§ **What you will do**
Scan the records for the word "badge". Copy each line that includes it.

──────── Information provided

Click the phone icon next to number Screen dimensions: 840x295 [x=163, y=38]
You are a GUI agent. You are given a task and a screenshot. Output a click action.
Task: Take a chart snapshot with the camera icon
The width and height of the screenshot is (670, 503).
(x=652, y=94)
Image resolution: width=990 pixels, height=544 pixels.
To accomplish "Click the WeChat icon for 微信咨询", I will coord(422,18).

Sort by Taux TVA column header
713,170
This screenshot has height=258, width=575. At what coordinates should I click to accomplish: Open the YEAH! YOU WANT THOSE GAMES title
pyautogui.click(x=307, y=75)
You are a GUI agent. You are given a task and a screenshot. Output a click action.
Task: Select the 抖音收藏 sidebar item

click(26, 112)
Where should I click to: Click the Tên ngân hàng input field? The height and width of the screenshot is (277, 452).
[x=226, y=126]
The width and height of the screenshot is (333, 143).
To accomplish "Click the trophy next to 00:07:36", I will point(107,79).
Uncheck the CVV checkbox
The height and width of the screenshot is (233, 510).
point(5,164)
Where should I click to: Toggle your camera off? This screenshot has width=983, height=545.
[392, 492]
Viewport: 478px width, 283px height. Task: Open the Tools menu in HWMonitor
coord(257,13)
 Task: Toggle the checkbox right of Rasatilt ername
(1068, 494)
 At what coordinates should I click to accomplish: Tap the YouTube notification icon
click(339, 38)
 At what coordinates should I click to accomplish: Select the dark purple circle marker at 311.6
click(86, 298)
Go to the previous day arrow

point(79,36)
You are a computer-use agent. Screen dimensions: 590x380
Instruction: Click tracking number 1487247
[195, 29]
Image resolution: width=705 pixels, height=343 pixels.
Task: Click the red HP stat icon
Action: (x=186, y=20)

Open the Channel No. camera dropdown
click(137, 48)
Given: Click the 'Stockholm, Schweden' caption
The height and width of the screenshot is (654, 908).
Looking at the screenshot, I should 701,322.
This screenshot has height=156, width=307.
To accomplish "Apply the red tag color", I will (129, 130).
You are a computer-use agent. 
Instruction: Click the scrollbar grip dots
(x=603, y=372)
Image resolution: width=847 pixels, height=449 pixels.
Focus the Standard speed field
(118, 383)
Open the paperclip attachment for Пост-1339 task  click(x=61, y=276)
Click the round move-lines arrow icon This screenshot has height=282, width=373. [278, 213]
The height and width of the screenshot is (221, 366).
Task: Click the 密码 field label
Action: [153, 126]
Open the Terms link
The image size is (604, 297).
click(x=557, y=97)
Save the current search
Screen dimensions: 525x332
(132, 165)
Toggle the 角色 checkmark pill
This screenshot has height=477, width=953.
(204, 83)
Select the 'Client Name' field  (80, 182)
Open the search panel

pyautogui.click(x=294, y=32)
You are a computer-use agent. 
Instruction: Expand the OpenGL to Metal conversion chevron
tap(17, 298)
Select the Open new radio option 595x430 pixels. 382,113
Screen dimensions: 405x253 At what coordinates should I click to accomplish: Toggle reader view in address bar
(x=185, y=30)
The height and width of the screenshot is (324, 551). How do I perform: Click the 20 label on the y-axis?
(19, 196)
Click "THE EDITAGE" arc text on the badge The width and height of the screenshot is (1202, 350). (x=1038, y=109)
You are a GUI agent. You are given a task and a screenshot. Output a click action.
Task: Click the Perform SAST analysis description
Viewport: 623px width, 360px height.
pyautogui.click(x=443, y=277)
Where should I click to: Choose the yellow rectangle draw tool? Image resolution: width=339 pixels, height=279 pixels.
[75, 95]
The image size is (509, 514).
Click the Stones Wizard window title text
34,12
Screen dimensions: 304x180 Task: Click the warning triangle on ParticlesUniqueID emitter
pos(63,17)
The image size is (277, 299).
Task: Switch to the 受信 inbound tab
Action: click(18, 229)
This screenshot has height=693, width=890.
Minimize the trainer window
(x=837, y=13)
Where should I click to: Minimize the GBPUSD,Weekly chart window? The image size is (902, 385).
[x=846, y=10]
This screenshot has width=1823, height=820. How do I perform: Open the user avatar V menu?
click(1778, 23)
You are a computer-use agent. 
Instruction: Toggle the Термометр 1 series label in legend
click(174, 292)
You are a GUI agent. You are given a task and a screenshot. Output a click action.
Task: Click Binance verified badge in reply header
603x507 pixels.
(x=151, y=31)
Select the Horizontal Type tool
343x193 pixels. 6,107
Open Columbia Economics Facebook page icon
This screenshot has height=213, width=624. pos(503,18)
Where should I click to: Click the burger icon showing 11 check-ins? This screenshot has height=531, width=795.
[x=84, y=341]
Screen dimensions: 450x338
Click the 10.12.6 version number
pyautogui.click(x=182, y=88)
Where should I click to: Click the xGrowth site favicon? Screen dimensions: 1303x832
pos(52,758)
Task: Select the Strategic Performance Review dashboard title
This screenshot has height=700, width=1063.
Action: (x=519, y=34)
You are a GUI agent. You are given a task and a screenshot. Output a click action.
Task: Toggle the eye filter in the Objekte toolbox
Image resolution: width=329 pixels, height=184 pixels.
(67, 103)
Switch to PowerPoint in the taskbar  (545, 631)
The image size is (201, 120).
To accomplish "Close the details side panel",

────────────────

§ **Result of the exercise**
Click "THE EDITAGE" arc text on the badge The width and height of the screenshot is (1202, 350). (x=1038, y=109)
Task: Click Binance verified badge in reply header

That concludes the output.